Building a Regionally Inclusive Dictionary for Speech Recognition

SPRING 2004
Computer Science & Linguistics
Building a Regionally Inclusive
Dictionary for Speech Recognition
Speech Recognition (SR) is the automated conversion of speech into written text. Applications
range from simple phone-based information services to commercial-grade automated customer
service systems, such as those for airline phone reservations. While this process is complex in
and of itself, it is further complicated by the fact that speakers (the users) from different parts of
the country have varying accents and pronounce the same words differently. Our aim is to create
a more speaker-independent SR system while maintaining speed and accuracy of transcription.

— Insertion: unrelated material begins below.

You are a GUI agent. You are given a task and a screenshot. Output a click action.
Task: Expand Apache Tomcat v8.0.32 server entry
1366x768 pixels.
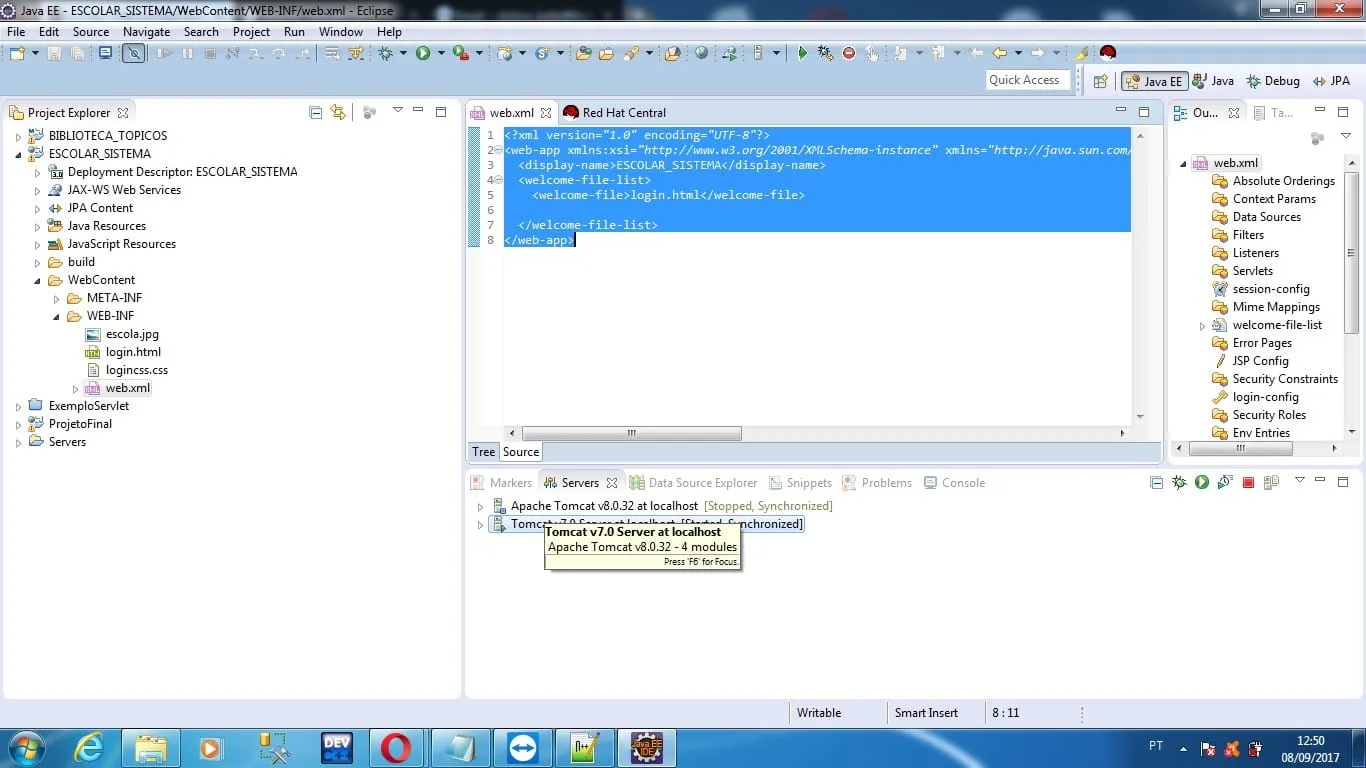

This requires the construction of an SR dictionary that takes into account the existence of multiple
pronunciations for the same word. However, the existence of too many alternate pronunciations
overloads the system and is detrimental to accuracy and speed. By finding the optimal number of
pronunciations per word, the percentage of words correctly identified by the SR system increased
from 78% using the traditional technique to 85.7% using the improved method outlined in this
article. This brings the technology 35% closer to the goal of complete recognition and the use of
speech as the primary method of human-computer interaction.
Justin Burdick
S
peech Recognition (SR) is a process that transcribes speech into text using a computer. Many repetitive phone
tasks can be automated with speech
recognition technology, saving businesses significant amounts of money.

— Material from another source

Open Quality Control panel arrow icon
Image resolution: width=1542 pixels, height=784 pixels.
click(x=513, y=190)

However, the transcription of everyday
human speech is significantly more difficult than simply the recognition of a
small set of words, as is the case in a
SR-based phone information-retrieval
system (e.g. 411 services).
A complete Speech Recognition
system is fairly complex and consists
of various subsystems that interact together to convert speech into written
text, as shown in Figure 1. A typical
SR system utilizes a common tool for
pattern-matching called Hidden Markov Models (HMM) to model parts of
speech known as “phonemes” (similar
to syllables) [1]. The models are first
trained using a set of training data,
which consists of a large number of
wave sound files with speech and the
corresponding text transcriptions. Each
speech file is converted into a series of
observations known as “feature vectors." These are sets of numbers which
describe the sound mathematically by
extracting specific information from
the waveform at 25-millisecond intervals. The computer then matches this
numerical representation to the corresponding text transcription included
in the training data. Applied over the
entire training set, this process creates
a series of models which later allow the
SR system to translate speech into text.
The training process results in the creation of two data files: one consisting
of a model of properties for each phoneme and another of a list of pronunciations for each word. Phonemes, the
most fundamental units of speech, are
single sounds; each phoneme is modeled by its average sound, the variation
of that sound across various speakers,
and the transition probabilities between
it and other phonemes. The list of pronunciations, termed the “pronouncing
dictionary,” contains each of the words
used during training along with the
sequence of phonemes that compose
that word.
Once the models are trained, the
system can be used to perform recognition. In order to produce meaningful
sentences, the SR system relies on a
dictionary and a grammar model as
well as the trained phoneme models
from the training phase. Transcription is accomplished using the Viterbi
algorithm. This algorithm divides the
incoming speech into individual “observations” and processes one observation at a time by comparing it to every
possible phoneme. When the algorithm
moves to the next observation, it eliminates paths that have a low matching
probability. By this elimination at each
observation, only the most probable
paths survive until the end of the observation sequence; the recognized word
sequence can then be generated. The
dictionary is important in this process.
As the system processes each observation, it must check the dictionary to see
if it has made a word yet. Once the
word is recognized, the system uses
the grammar file to influence the next
word chosen, which is very valuable
for making the sentence meaningful,
similar to grammar check in a wordprocessing program.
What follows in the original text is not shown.